Azaña fue consciente de las gravísimas carencias materiales del Ejército español. La República quería modernizar las armas pero el presupuesto no daba para mucho. Comprar armas y material en el extranjero era una opción muy poco viable, por lo que se optó por fomentar la producción nacional. En febrero de 1932 se aprobó una Ley que creaba el Consorcio de Industrias Militares, que pretendía agrupar y coordinar la producción de las fábricas existentes en España para estimular la producción. Pero en este campo no se avanzó mucho por los evidentes problemas económicos del momento.

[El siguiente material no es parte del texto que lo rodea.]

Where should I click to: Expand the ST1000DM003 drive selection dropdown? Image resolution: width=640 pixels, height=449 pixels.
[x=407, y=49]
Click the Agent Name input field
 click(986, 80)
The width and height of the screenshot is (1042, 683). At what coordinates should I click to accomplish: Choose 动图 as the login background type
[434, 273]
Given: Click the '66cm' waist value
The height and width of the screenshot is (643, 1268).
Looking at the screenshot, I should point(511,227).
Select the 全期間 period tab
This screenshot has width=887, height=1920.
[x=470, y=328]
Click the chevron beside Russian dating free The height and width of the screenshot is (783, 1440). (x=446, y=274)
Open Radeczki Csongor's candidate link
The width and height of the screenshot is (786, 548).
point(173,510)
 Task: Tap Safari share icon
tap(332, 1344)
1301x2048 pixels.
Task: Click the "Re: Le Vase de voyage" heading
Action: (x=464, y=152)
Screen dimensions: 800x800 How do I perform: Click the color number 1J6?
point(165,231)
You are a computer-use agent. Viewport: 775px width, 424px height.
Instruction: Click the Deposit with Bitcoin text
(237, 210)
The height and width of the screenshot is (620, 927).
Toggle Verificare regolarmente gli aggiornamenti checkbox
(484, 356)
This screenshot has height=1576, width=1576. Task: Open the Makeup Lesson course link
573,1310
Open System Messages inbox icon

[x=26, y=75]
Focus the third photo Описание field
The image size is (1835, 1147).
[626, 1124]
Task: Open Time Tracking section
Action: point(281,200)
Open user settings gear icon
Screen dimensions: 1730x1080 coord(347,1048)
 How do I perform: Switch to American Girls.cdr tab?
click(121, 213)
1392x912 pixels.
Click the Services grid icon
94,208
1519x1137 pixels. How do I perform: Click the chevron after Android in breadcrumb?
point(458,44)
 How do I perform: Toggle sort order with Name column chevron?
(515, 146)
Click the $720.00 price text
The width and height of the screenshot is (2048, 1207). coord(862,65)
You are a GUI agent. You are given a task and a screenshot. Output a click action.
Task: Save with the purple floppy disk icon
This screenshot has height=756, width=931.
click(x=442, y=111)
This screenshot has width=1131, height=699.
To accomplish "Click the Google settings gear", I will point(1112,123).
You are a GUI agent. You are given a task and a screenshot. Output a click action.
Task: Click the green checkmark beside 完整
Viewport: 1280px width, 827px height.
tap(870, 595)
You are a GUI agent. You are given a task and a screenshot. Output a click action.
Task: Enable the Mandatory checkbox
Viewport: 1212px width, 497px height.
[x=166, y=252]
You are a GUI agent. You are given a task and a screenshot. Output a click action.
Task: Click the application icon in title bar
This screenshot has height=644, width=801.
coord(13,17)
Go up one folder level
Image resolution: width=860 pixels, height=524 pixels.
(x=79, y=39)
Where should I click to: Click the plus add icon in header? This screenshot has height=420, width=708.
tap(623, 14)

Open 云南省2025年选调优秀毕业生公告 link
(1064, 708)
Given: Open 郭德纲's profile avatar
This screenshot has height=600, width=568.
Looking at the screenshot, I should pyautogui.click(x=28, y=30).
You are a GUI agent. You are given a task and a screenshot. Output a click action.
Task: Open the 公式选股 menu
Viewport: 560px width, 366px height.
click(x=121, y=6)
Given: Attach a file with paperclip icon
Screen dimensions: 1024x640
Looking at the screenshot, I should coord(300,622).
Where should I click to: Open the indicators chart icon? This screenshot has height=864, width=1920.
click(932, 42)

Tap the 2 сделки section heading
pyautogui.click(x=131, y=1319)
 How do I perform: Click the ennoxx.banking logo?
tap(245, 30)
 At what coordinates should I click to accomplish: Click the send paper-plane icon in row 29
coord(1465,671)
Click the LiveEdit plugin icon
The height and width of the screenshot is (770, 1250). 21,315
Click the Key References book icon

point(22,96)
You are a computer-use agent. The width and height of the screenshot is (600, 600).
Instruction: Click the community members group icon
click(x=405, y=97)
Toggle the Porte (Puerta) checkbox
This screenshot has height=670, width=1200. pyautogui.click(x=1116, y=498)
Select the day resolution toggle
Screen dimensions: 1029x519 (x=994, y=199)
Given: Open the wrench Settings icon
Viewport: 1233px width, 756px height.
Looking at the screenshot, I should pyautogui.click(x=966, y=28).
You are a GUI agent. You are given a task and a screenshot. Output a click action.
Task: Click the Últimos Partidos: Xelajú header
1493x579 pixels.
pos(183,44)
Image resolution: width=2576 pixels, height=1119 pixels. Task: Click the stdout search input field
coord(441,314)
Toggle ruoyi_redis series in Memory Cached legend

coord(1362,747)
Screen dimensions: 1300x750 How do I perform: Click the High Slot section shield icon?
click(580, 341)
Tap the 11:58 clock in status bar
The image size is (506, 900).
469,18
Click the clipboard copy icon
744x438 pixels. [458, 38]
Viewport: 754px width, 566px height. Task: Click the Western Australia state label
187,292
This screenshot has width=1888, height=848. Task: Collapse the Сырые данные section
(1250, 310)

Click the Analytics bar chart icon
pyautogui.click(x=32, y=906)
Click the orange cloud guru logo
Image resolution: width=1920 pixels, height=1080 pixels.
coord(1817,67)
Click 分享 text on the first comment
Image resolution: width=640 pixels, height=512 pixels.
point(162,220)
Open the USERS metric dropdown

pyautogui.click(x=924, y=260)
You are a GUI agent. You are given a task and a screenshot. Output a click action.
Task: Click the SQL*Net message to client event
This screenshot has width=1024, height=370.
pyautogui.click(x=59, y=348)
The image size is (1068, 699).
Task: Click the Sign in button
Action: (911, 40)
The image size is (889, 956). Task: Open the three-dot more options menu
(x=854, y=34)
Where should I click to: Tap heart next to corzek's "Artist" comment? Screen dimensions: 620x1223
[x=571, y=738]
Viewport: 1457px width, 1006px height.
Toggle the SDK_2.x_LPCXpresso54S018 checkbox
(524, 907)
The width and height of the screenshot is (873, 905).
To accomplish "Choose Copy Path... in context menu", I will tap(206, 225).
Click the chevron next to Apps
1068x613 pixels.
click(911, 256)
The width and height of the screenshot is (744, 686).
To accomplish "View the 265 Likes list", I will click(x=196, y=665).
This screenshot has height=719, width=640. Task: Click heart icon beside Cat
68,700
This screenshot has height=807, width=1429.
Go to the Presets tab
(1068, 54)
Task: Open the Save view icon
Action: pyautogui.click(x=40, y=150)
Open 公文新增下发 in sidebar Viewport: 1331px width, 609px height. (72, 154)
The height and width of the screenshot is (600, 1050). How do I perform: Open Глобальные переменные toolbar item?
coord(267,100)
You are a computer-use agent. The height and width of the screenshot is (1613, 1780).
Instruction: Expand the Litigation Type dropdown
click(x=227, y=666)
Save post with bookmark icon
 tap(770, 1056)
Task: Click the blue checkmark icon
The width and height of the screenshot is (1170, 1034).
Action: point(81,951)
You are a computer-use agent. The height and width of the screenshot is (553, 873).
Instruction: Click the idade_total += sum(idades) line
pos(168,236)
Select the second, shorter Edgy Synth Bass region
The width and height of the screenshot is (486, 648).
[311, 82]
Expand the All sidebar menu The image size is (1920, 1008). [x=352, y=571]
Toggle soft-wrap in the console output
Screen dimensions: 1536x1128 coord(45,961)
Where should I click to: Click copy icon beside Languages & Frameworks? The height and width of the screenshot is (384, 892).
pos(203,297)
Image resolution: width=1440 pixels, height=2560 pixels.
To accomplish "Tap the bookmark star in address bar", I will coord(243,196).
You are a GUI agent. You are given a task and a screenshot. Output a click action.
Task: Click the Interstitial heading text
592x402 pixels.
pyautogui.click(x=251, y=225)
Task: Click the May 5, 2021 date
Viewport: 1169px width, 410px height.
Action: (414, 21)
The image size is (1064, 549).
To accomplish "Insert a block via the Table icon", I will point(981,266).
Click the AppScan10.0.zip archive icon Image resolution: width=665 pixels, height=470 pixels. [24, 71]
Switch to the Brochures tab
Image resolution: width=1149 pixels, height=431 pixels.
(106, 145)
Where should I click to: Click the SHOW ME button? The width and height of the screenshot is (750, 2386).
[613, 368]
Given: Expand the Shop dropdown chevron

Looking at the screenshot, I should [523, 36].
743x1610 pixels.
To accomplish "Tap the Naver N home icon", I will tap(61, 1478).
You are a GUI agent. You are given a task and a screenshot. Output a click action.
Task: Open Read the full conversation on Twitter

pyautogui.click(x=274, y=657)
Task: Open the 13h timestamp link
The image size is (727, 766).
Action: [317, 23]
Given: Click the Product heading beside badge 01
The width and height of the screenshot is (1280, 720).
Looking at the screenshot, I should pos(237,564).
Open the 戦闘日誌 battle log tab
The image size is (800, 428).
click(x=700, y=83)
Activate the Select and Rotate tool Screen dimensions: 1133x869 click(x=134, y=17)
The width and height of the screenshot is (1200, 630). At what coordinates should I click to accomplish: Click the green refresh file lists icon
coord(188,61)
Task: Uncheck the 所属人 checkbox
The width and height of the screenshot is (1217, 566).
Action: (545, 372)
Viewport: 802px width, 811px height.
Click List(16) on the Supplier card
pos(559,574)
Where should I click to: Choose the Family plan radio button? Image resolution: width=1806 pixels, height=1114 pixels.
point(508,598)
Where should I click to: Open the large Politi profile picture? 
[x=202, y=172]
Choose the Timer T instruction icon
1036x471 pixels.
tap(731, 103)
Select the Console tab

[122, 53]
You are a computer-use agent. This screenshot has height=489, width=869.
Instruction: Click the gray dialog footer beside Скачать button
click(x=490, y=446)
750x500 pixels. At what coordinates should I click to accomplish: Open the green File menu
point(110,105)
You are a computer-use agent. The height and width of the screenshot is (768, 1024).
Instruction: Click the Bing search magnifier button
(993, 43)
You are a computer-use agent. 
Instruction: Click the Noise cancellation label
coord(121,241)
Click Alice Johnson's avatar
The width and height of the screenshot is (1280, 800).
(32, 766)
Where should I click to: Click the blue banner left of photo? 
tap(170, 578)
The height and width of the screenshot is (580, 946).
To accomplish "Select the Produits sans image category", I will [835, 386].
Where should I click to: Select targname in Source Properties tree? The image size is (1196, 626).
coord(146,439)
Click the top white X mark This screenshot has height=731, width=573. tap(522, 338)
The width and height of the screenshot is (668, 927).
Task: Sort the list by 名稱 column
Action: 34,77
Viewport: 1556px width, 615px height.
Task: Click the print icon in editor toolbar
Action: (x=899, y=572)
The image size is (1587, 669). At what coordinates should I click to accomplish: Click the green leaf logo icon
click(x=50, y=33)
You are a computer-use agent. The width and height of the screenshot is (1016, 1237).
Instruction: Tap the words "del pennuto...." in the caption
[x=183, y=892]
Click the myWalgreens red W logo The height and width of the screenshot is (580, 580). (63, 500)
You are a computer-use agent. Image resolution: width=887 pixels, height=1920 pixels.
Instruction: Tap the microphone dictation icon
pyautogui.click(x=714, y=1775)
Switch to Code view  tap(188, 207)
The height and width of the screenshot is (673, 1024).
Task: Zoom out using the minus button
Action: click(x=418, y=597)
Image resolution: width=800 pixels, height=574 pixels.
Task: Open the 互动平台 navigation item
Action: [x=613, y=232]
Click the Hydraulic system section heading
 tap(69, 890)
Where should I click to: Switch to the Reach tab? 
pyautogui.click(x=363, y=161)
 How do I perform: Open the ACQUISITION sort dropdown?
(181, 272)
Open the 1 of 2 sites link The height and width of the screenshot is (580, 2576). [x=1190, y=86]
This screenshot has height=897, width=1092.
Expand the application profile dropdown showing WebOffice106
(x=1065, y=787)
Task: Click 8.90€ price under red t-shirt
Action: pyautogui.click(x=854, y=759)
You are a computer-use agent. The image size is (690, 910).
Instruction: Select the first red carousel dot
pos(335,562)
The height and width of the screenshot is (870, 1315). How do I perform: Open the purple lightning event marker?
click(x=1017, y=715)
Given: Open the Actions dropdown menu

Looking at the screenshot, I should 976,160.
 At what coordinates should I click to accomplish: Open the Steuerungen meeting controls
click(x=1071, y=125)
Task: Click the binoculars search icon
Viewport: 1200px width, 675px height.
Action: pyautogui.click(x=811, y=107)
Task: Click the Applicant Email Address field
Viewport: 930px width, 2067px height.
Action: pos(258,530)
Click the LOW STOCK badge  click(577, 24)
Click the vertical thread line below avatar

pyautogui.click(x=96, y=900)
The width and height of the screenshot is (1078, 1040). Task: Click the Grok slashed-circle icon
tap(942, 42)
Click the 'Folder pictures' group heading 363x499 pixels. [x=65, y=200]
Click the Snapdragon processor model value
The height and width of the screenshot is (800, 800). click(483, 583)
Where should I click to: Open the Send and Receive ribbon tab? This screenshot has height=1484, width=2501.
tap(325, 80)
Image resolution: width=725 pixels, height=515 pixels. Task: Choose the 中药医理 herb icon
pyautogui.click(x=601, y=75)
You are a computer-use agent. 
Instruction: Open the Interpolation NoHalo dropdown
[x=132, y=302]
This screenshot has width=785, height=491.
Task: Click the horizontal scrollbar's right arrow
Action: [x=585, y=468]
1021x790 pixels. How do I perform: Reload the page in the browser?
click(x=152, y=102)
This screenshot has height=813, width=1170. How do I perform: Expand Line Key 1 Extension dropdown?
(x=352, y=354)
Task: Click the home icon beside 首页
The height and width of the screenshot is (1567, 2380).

La derecha española y la oficialidad más reaccionarias criticaron con extrema dureza algunos de los aspectos de estas reformas, especialmente la reducción de personal porque veían que se pretendía terminar con los militares monárquicos. El propio Azaña tuvo una parte de responsabilidad en la polémica porque aunque siempre pretendió la modernidad y un sincero interés en convertir a las Fuerzas Armadas en efectivas y al servicio del Estado, no se caracterizó por la diplomacia verbal y por buscar entendimientos. Azaña, como casi todos los políticos republicanos, no confiaba en gran parte de la oficialidad, aunque tenía poderosos motivos para no hacerlo. Azaña sufrió una intensísima campaña difamatoria en los medios más reaccionarios y conservadores. El malestar de un sector de la oficialidad se canalizaría a través de la Sanjurjada de 1932 y alimentaría la conspiración militar contra la República.